The genomic organization of four loci of T-cell receptors (TR), i.e. alpha (TRA), beta (TRB), gamma (TRG) and delta (TRD), is complex. The four loci are distributed over three different genomic regions across two chromosomes in the human genome: TRA and TRD are located intermingled on chromosome 14q11.2 (with TRD embedded within the TRA locus), and TRB and TRG on different arms of chromosome 7. The TRB and TRD loci are comprised of Variable (V), Diversity (D) and Joining (J) genes, whereas TRA and TRG loci contain V and J genes only. The polypeptides, encoded by functionally rearranged TRA and TRB loci, combine to form a TRαβ receptor, whereas functionally rearranged TRD and TRG loci form the TRγδ receptor, both containing an antigen-recognition domain. The recombination of V(D)J genes has the potential to generate many millions of different TR molecules, each having a unique antigen binding specificity 1. The V(D)J recombination process is directed by “recombination signal sequences” (RSS), short highly conserved DNA stretches, present at each recombination site of the TR genes, i.e. downstream to V, upstream to J, and at both sites of D 2,3.
TR genes harbor inter-individual germline allelic variants, causing different individuals to be able to produce different receptors. As these different allelic variants are shared within confined human populations 4, they contribute also to more extreme diversity of receptors at the population level 5. These population-specific germline variations have been shown to introduce varying disease prevalences in specific population 6–9. For example, in Asian and Caucasian populations, TRBV17 plays a pivotal role in Influenza A virus specific T-cell immunity 10. Consequently, to understand (population-specific) immune responses, a catalogue of population-wide observed TR alleles is crucial. Till today, there is, however, only one database that reports all alleles for the TR loci: the International ImMunoGeneTics information system (IMGT) 11,12. But, this database does not report allelic frequencies or population statistics and, moreover, reported alleles are mostly profiled from Caucasian populations 13,14.
To enrich the catalogue of TR germline genes with population information, we relied on the “1,000 Genomes (G1K)” dataset (https://www.internationalgenome.org/), derived from cell samples of 2,548 individuals across five different ethnicities. We are not the first in doing so. Yu et al created the Lym1k database for immunoglobulin (IG) and TR loci, also from the G1K data using their AlleleMiner tool 14. They, however, did not provide any information on the reliability of the (newly) identified alleles and also the link to population information was not retained. Moreover, not all relevant components of each TR locus were stored, i.e. they neglected the D, J, C genes and the RSSs.
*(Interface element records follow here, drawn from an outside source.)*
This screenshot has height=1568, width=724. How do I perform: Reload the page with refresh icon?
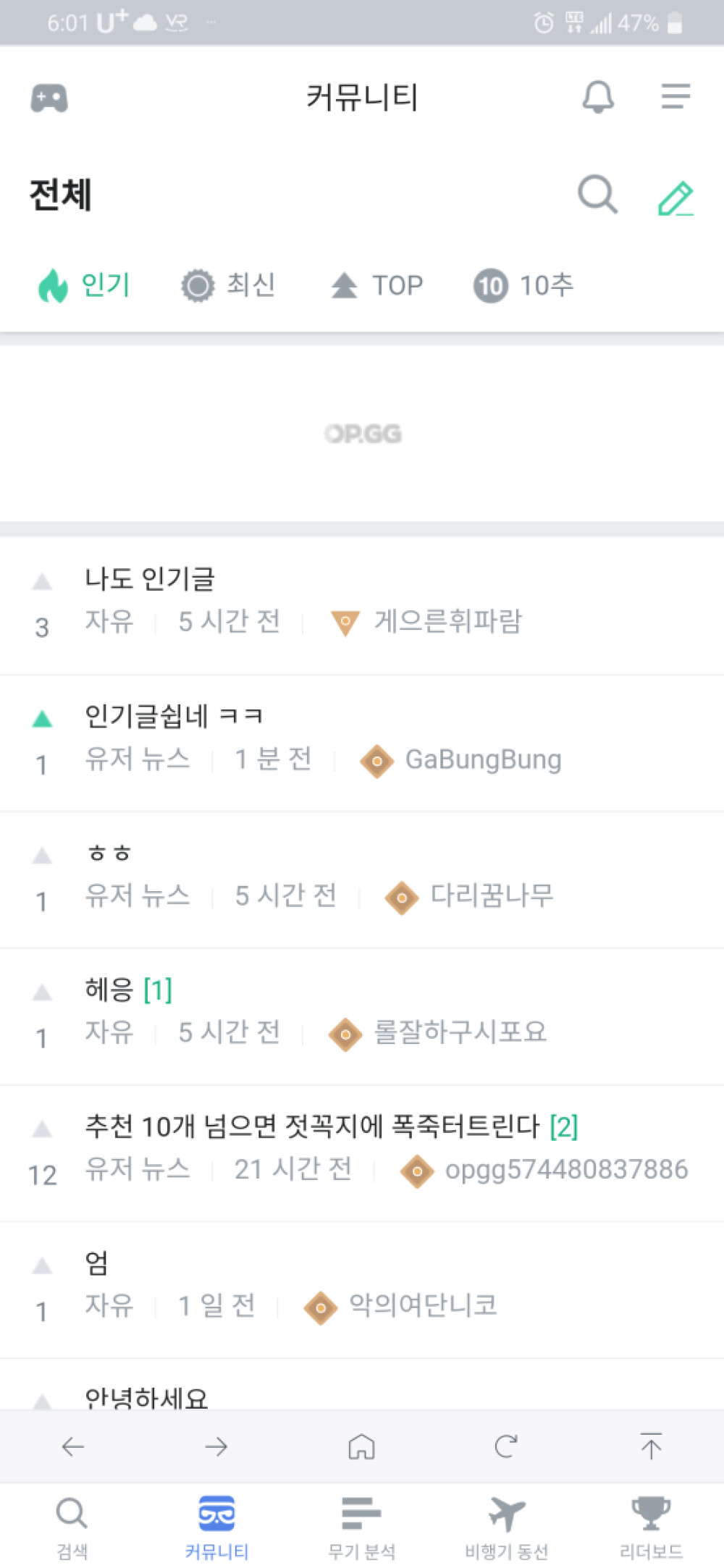505,1446
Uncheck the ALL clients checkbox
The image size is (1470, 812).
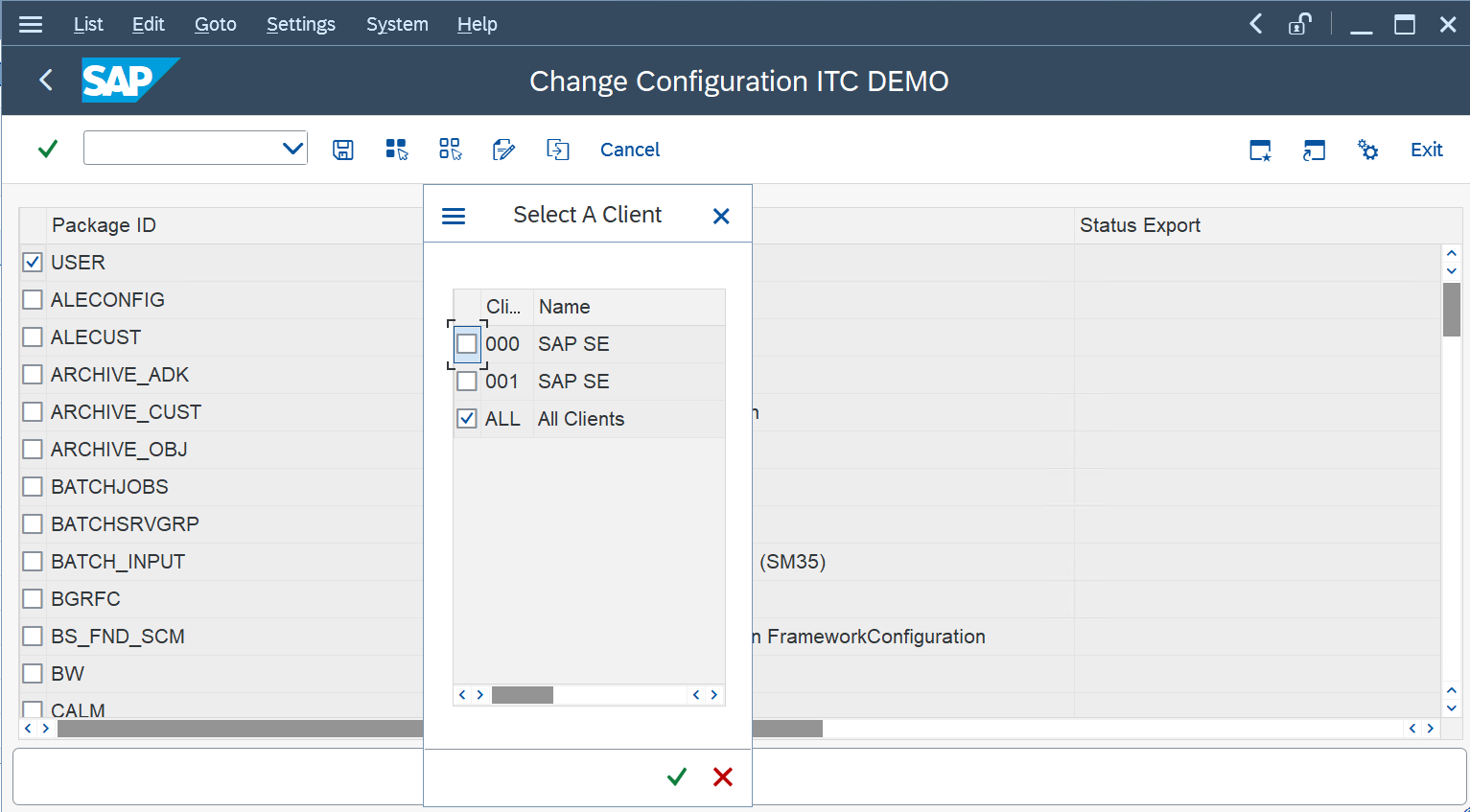467,419
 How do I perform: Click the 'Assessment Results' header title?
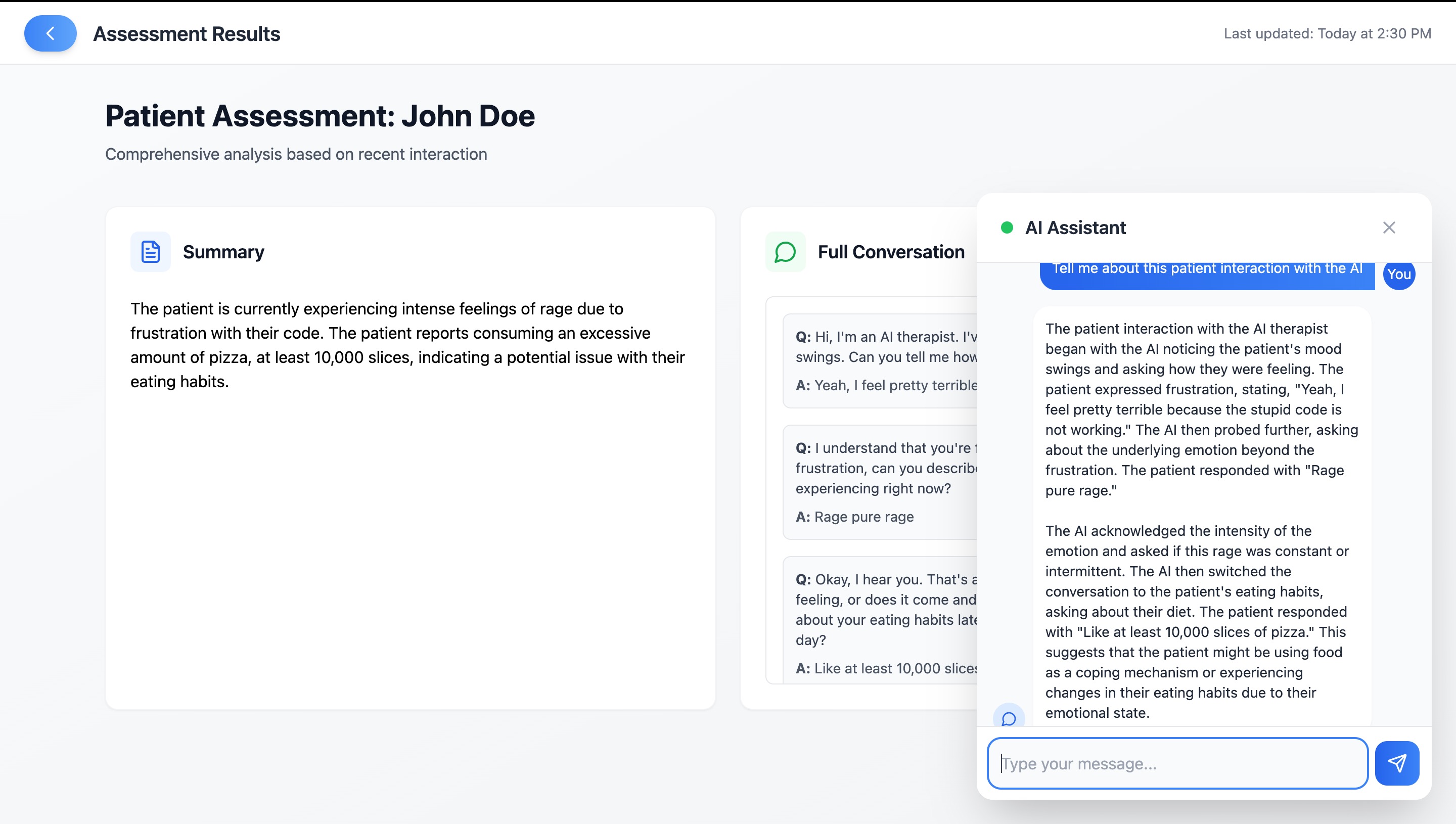(x=186, y=34)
Also, they were not able to profile all TR genes as they used a previous version of the G1K dataset (i.e. a mapping to GRCh37 being liftover to GRCh38).
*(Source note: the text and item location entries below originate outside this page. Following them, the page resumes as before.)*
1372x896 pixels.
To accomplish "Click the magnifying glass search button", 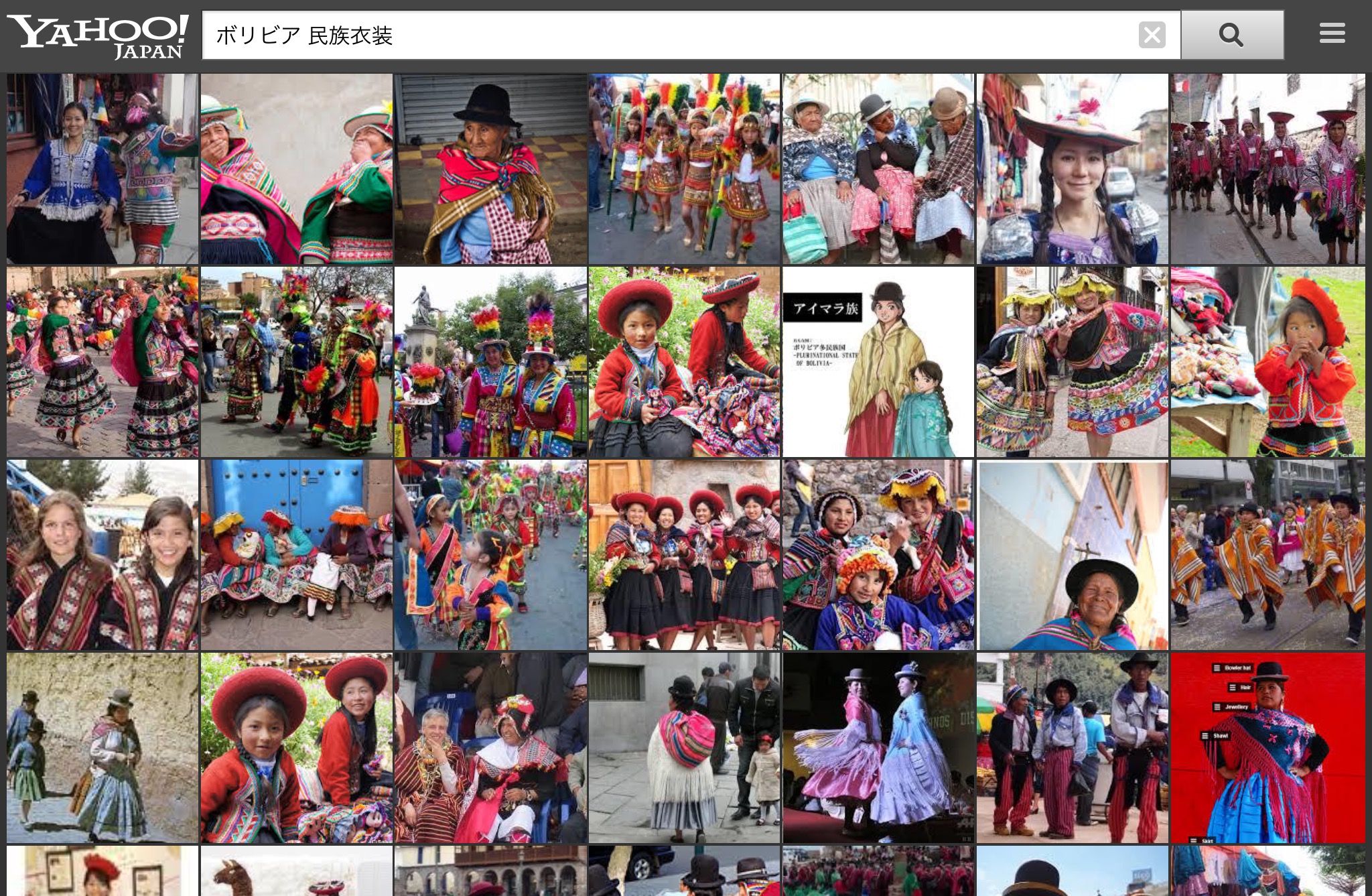I will 1231,35.
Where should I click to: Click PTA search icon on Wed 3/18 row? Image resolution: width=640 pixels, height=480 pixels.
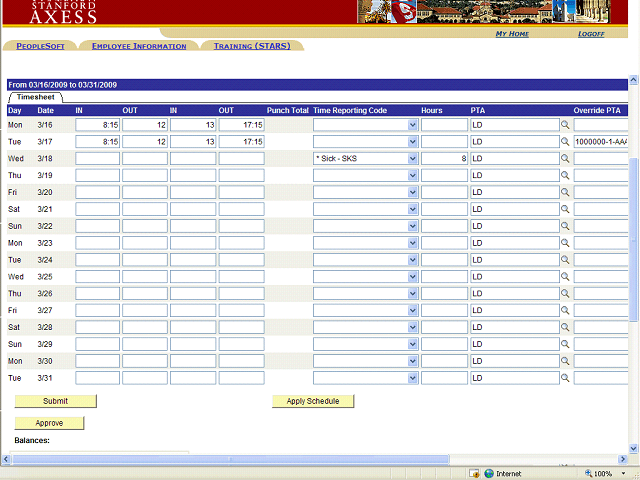coord(565,159)
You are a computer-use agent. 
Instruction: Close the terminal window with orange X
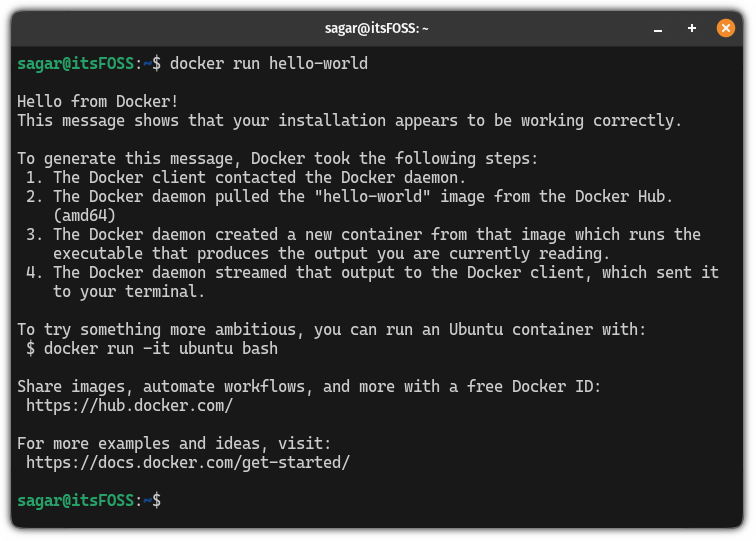pyautogui.click(x=726, y=29)
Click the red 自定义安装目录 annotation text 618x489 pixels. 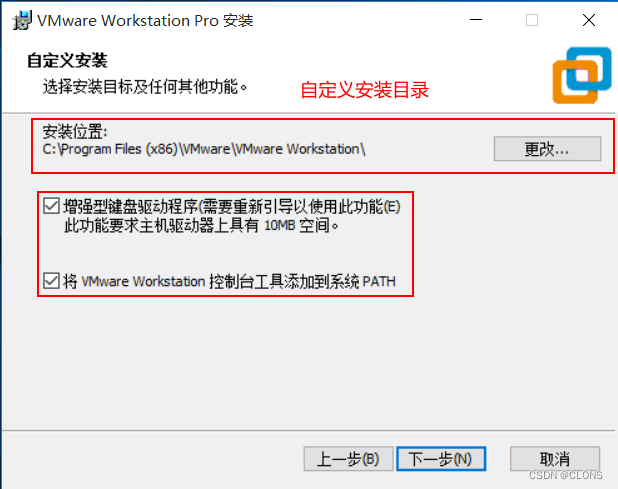pyautogui.click(x=365, y=90)
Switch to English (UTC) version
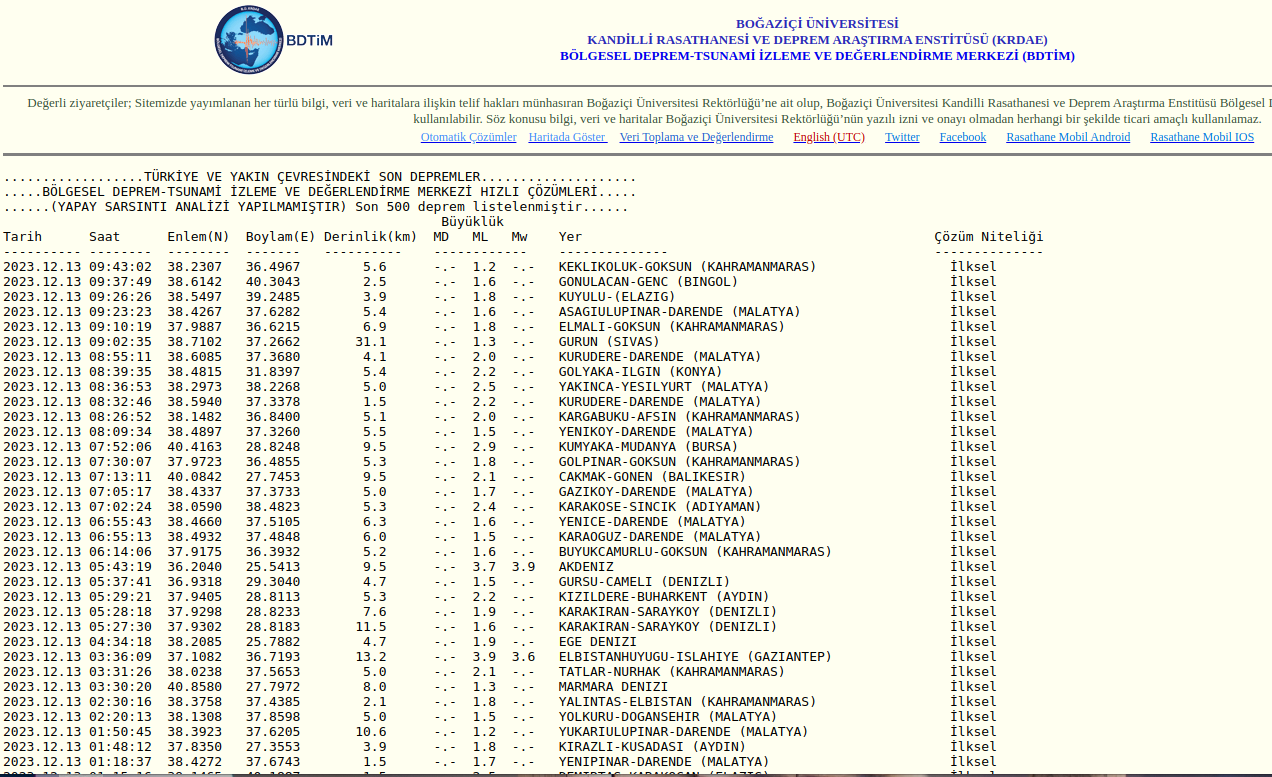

Here, we identified the alleles for all components of all four TR loci, i.e. the V, D, J, C genes as well as the RSSs, report reliability scores for the differently detected alleles as well as population information of each allele, and present an online accessible database containing this information which we called the “population-matched germline allelic variants of T-cell receptor loci” database; or in short, the pmTR database. To realize this, we have developed an automated pipeline to profile all the TR alleles from the G1K data. The pipeline returns the sequences of alleles, frequency of alleles, as well as the population distribution of each allele among 26 different populations profiled in G1K resource. The resulting alleles are manually curated and made available via GitHub and the online database (www.pmTRIG.com), including population information and confidence levels to provide access for the community. We have also enabled a BLAST search on the database to directly use our germline alleles in further research.